Background & Challenges

A multinational, Global 200, company hired BDO at the inception of the GDPR to act as their Data Protection Officer (DPO). Since then we have expanded our DPO role to represent the client in more than 15 countries and help them with additional data protection services in more than 40 countries.

Approach

BDO reviews organizational policies, processes, technology, and procedures to help ensure that the company will notify consumers and protect individual rights in accordance with the law. As the DPO, we help the company to implement appropriate individual rights practices, review and integrate their Records of Processing Activities (ROPA) register with other software, customize privacy enhancing technologies (PET) to optimize operations, establish regulatory reporting capabilities, and work with regulators and consumers to resolve inquiries and investigations. 
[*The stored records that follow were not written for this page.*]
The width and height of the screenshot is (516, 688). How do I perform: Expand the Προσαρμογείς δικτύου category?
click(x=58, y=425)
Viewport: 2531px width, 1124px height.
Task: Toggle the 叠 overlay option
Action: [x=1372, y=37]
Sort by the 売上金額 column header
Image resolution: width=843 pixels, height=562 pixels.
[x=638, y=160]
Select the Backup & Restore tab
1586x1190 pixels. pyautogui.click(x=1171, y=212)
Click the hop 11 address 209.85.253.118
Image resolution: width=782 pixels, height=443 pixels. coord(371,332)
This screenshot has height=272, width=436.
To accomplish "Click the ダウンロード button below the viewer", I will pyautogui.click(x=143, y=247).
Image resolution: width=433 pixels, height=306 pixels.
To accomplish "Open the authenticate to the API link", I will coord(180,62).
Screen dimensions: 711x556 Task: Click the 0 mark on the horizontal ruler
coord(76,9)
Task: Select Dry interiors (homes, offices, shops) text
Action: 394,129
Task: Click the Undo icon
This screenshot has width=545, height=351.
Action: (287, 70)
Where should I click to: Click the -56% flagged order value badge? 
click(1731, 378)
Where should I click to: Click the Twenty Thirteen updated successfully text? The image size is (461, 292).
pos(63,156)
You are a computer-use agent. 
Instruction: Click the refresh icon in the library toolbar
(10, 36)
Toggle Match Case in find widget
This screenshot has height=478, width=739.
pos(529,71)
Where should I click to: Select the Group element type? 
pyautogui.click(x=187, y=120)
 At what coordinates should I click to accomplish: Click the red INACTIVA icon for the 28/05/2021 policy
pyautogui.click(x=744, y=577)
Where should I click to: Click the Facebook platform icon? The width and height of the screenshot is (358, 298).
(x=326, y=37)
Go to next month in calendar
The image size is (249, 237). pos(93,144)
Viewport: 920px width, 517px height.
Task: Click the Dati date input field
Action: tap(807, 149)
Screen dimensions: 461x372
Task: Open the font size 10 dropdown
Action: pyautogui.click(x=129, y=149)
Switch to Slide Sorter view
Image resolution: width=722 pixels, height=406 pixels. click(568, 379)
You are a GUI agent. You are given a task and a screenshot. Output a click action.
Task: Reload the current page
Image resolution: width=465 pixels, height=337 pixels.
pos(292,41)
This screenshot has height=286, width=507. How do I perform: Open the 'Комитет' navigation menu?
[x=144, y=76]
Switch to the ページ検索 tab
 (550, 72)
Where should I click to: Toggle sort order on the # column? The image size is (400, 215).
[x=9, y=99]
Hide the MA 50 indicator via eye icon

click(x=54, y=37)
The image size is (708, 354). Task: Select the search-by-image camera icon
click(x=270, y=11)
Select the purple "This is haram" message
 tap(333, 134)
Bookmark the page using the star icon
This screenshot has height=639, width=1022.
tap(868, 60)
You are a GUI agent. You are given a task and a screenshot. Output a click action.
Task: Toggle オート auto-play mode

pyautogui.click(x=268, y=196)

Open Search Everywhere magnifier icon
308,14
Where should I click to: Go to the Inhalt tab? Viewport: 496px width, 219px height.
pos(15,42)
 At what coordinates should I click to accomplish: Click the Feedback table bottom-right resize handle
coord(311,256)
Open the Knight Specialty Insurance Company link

We also establish third-party data sharing protocols, develop a consumer complaints request and resolution framework, review standard contractual clauses and data protection agreements, conduct data transfer impact assessments, and assist with Privacy Impact Assessments (PIAs), and Data Protection Impact Assessments (DPIAs) that have been integrated with their Data Protection by Design and Default program.

Client Impact

BDO has helped the client to reduce regulatory fines and continues to improve their privacy operations to meet its compliance obligations. Additionally, BDO has elevated privacy and data protection to the board level to make it a priority for the organization.